Suddenly I was a ten-year-old girl again, and Freni was a much younger woman cooking at the very same stove. Upstairs Mama lay in bed, having recently given birth to Susannah. Yes, I’d been totally ignored by both overjoyed parents for the last week or so, but that was no excuse for what I’d done. How dared I have cut up one of the parlor curtains to sew clothes for my favorite doll, Melissa?

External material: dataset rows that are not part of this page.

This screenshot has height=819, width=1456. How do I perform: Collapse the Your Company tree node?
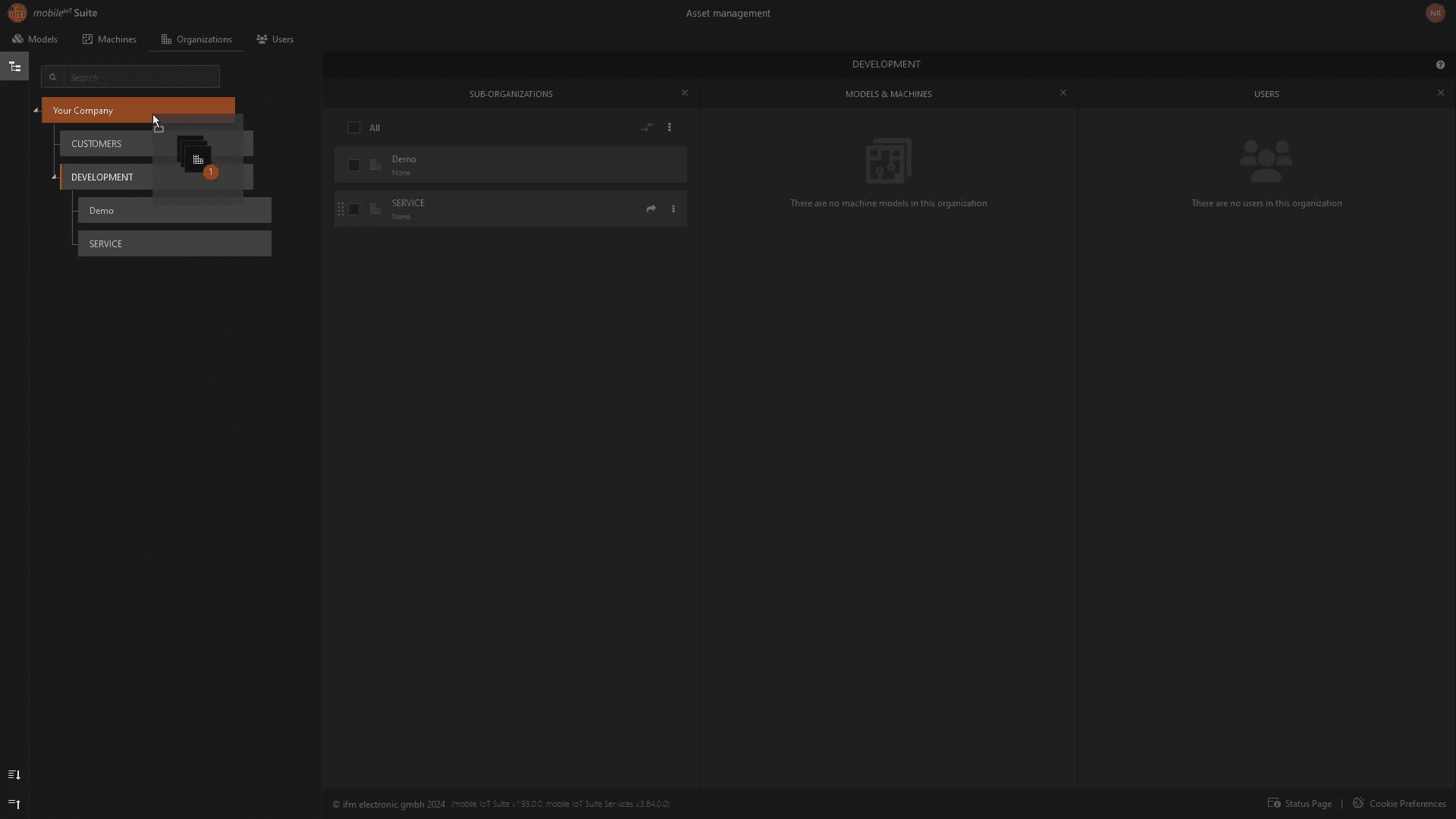[36, 111]
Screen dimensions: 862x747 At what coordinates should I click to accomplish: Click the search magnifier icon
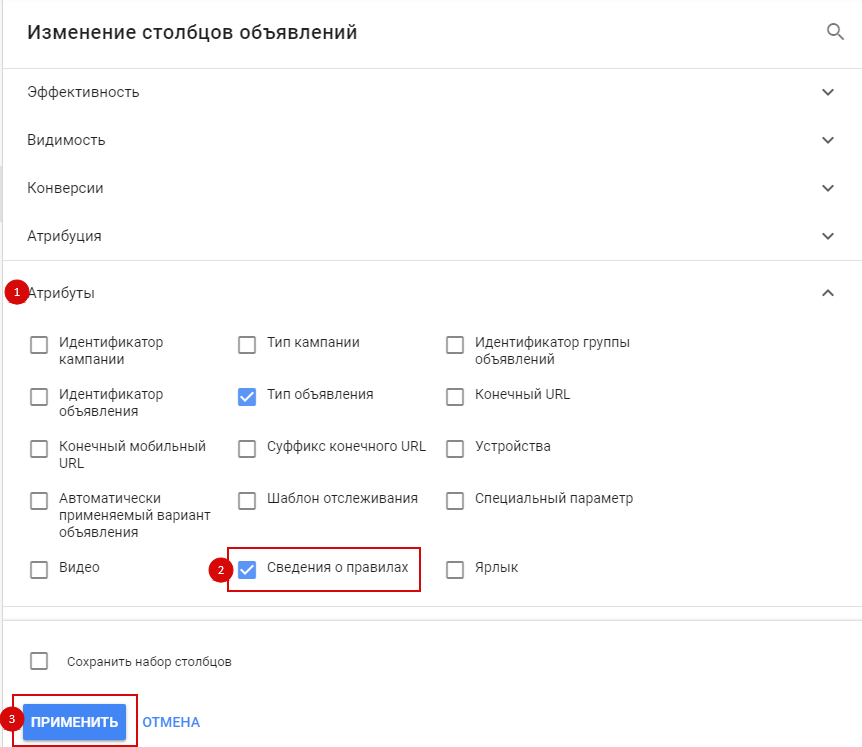(x=835, y=32)
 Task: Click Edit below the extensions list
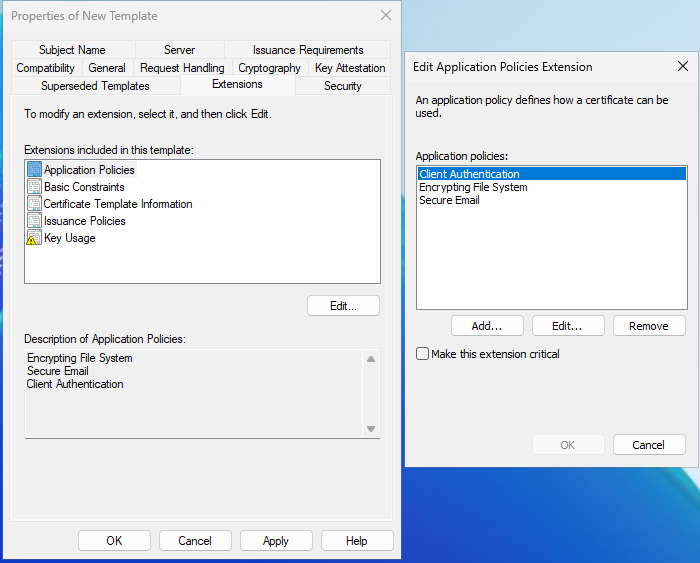(343, 306)
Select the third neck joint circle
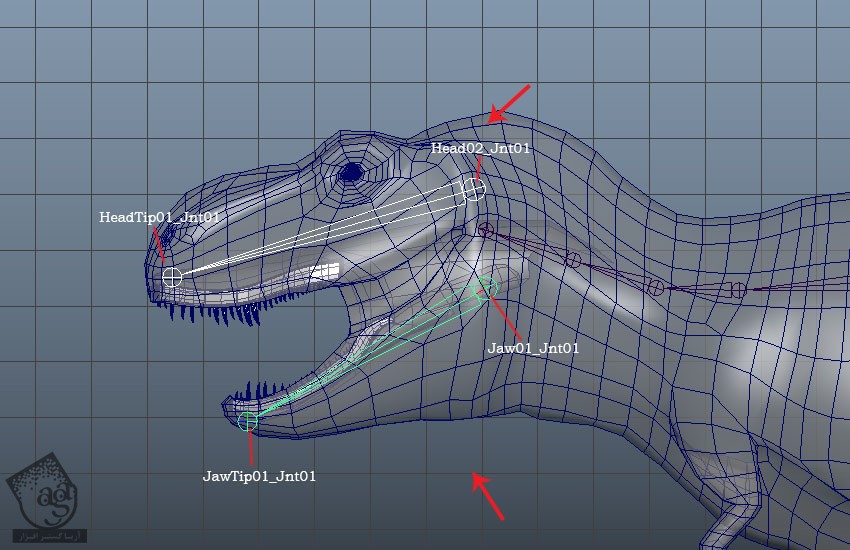The image size is (850, 550). coord(655,287)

But it was just one panel, I tried to argue, and besides, no one ever used the parlor. Of course they wouldn’t see things my way. Wasn’t I too old to play with dolls? It was time I put away such foolish things and helped out with the housework. Cousin Freni was there only to wait on Mama (she had a bad case of the “nerves”), so of course there were a lot of other important things I could be doing-like washing out Susannah’s poopy diapers or scrubbing pots and pans.

“Okay, already, I’ll listen.”

The dripping spoon froze just inches from my nose. “I have been thinking, Magdalena, not just about you and Dr. Rosen, but about me and Barbara as well.” She actually winced when speaking her only daughter- in-law’s name. “We are not seeing the forest before the trees.”

“Come again?”

“Take this daughter-in-law, for example; she has many faults, yah?”

“Oh, yes, indeed! She’s too tall and she’s from Iowa.”

“Is this sarcasm, Magdalena?”

“Absolutely not, dear. Any woman over five feet eleven should be shipped off to New Zealand, and the government should do a better job of stopping illegal immigration from the State of Iowa.”

Freni’s normally beady eyes shone brightly. “Ach, do you mean this, or do you just pull on my legs?”

“Sorry, dear, but I just pull on your legs-well, one of them, at any rate. But your point is what, dear? Are my Gabe and your Barbara the trees, or the forest, in your mangled metaphor?”

Freni threw her stubby arms up, hands open, in a gesture of extreme frustration. The wooden spoon sailed completely across the kitchen, where it smacked against the calendar that hung on the opposing wall beside the refrigerator. Believe me, I am not a superstitious woman, but there was now a meat broth stain on the Ides of March.

“Gut im Himmel! You want that I should call you a dummkopf? I am saying that we have much to be thankful for. Especially you. Your Dr. Rosen is tall-but not too tall-and he is not from Iowa. He is also handsome, as well as rich, and he loves you very, very much; this thing I know. Yah, he is not of the faith, and is a mama’s boy, but no one is perfect and the final chapter for him is not yet written.”

I felt strangely let down. “That’s it? That’s your big advice? Count my blessings?”

She nodded. “Yah, and I will count mine: eins, zwei, drei, vier, fimf.”

I knew without a doubt that her five enumerated blessings alluded to her beloved husband, Mose; her precious son, Jonathan; and her three adorable grandchildren. Alas, I am not one to let a bone go ungnawed.

“Sex,” I said.

“Ach!”

“Well, doesn’t that mean six in Pennsylvania Dutch? You better count Barbara too, because it is thanks to her that numbers drei, vier, and fimf came along. But, come to think of it, a little sex was probably involved as well.”

“Ach!” Freni clapped her hands tightly over her ears and fled to the pantry.

Feeling strangely better about the puppy situation, I headed out through the dining room and back to the office/foyer. I had a lot of work to do, if indeed the horde from Hoboken was going to experience an authentic Amish supper. The first thing on my agenda was getting these folks to work up an honest country-style appetite.

“Come on, people,” I barked (gently, of course) to the stragglers who were still struggling to get their bulging valises up my impossibly steep stairs. “Tote that bag, and lift that tote, but if you gets a little drunk, then no fruit compote.”

“That woman is certifiably nuts,” I heard somebody grumble from the dark privacy of the stairwell.

“Indeed, I am,” I said with satisfaction. Yes, sir, it had all the makings of a blessed week.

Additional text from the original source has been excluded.